Glad I could help. Hmm, I think the problem with that is that you are raising the elements to a power not multiplying. What I was just thinking is this: suppose $x$ is in the kernel of this map. Then we have $x^{(p-1)/2} = 1$ or equivalently, $x^{(p-1)/2} -1 = 0$. Now, $\mathbb{F}_p$ is a field, so this equation cannot have too many solutions ... Edit: I don't think your idea would work, for example, $1$ which is odd will be sent to $1$ under this map. –  Ryan Sullivant Mar 2 at 0:36

1 Answer 1

up vote 2 down vote accepted

One way is to note that $\ker(\phi)$ is precisely the solutions to the polynomial $X^{(p-1)/2}-1\in\mathbb{F}_p[X]$, which has at most $(p-1)/2$ solutions as a polynomial of degree $(p-1)/2$ over a field. To see that there are at least $(p-1)/2$ solutions, in order to conclude $\mathrm{im}(\phi)=\{\pm 1\}$, you can use the fact that $\mathbb{F}_p^\ast$ is cyclic, and then consider the even powers of the generator.

# Excerpted records

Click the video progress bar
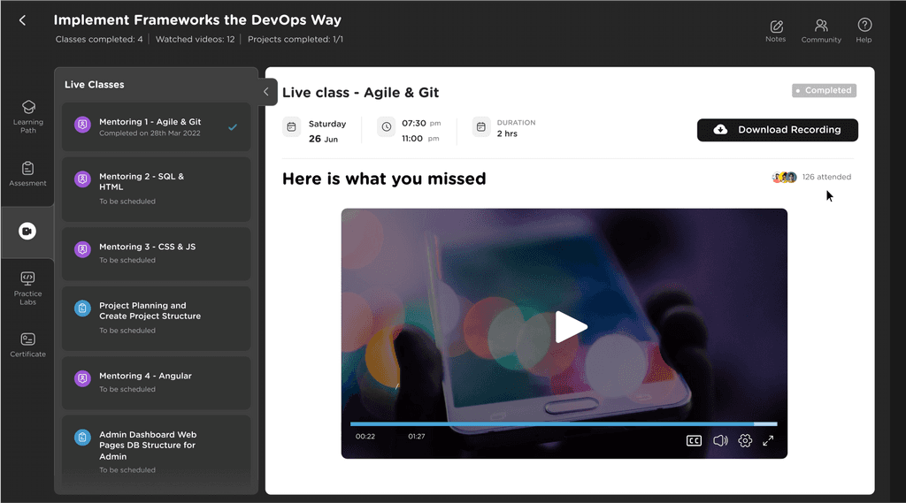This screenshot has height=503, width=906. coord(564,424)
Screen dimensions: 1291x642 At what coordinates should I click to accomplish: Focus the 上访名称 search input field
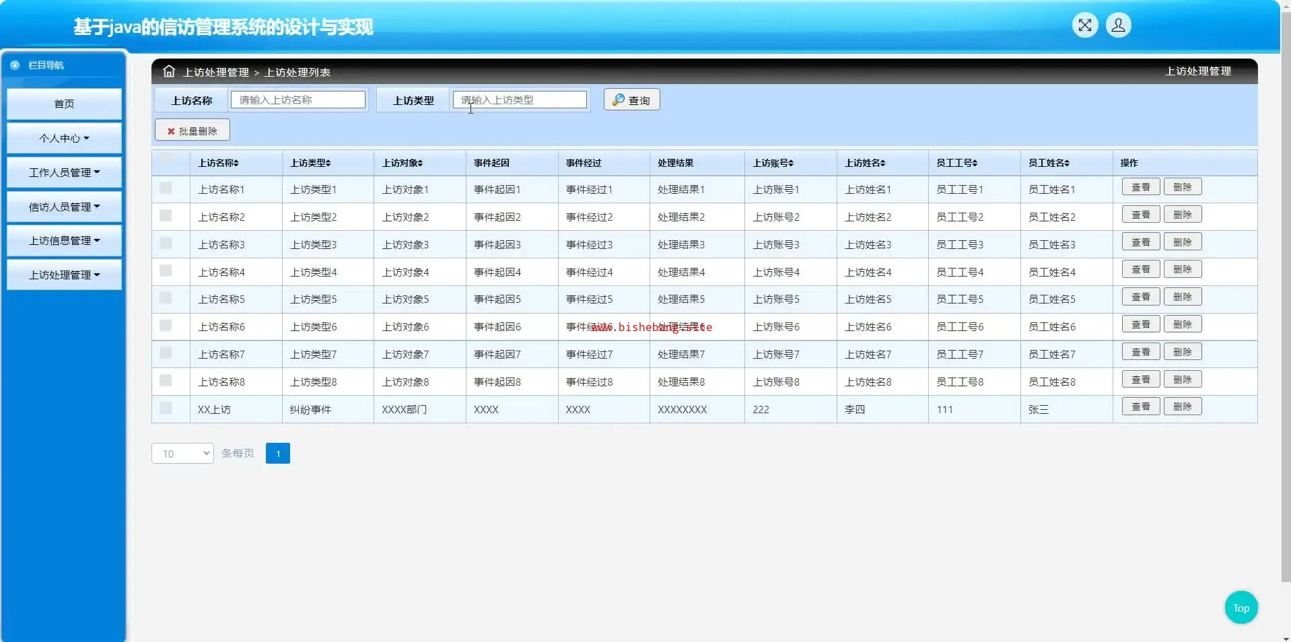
* * *
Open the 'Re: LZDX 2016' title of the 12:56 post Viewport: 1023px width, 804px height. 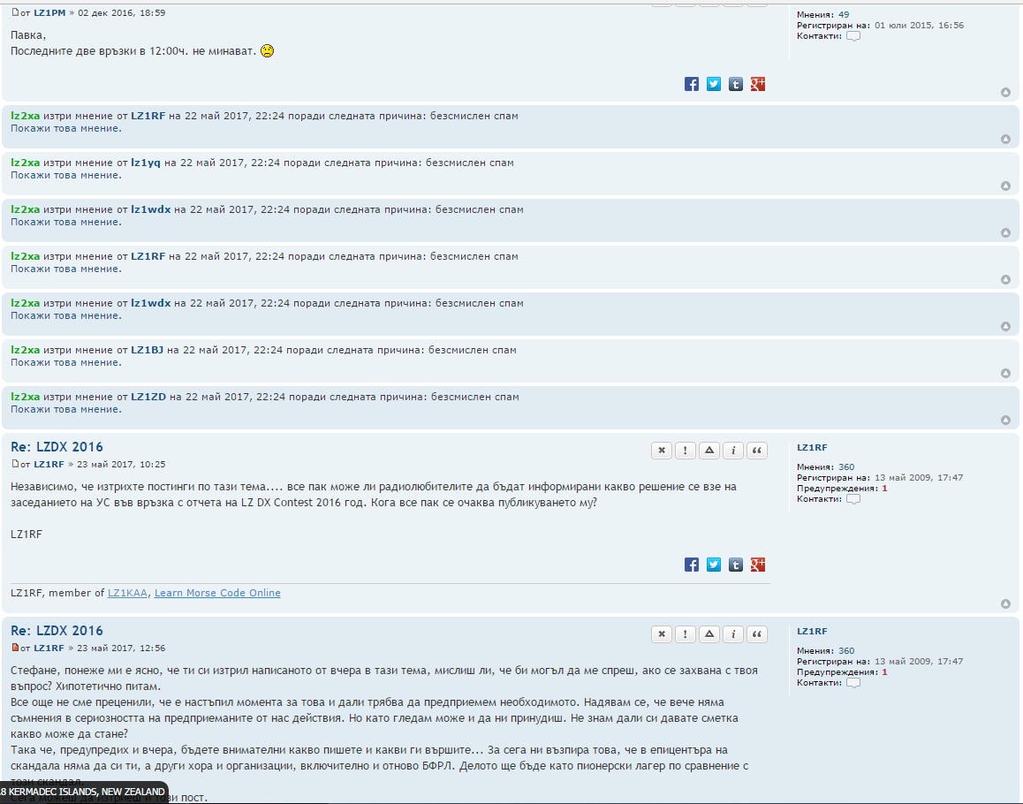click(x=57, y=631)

# Set tasks
1) In the passage on the kernel of the map, write out everything from "up vote 2 down" down to "of the generator.", switching "generator" to "primitive root".
2) Proceed with the passage on the kernel of the map, picking up after its final sentence.

# Replies
1)
up vote 2 down vote accepted

One way is to note that $\ker(\phi)$ is precisely the solutions to the polynomial $X^{(p-1)/2}-1\in\mathbb{F}_p[X]$, which has at most $(p-1)/2$ solutions as a polynomial of degree $(p-1)/2$ over a field. To see that there are at least $(p-1)/2$ solutions, in order to conclude $\mathrm{im}(\phi)=\{\pm 1\}$, you can use the fact that $\mathbb{F}_p^\ast$ is cyclic, and then consider the even powers of the primitive root.

2)
Then from the isomorphism theorems, $$ \mathbb{F}_p^\ast/\ker(\phi)\simeq\operatorname{im}(\phi) $$ so that $$ |\operatorname{im}(\phi)|=|\mathbb{F}_p^\ast/\ker(\phi)|=(p-1)/((p-1)/2))=2. $$ But the only subgroup of order $2$ in $\mathbb{F}_p^\ast$ is necessarily $\{\pm 1\}$, as it must contain $1$ and an element of order $2$. But $-1$ is the unique element of order $2$. To see this, note any element of order $2$ is a root of $X^2-1=(X-1)(X+1)\in\mathbb{F}_p[X]$, and $\mathbb{F}_p[X]$ is an integral domain...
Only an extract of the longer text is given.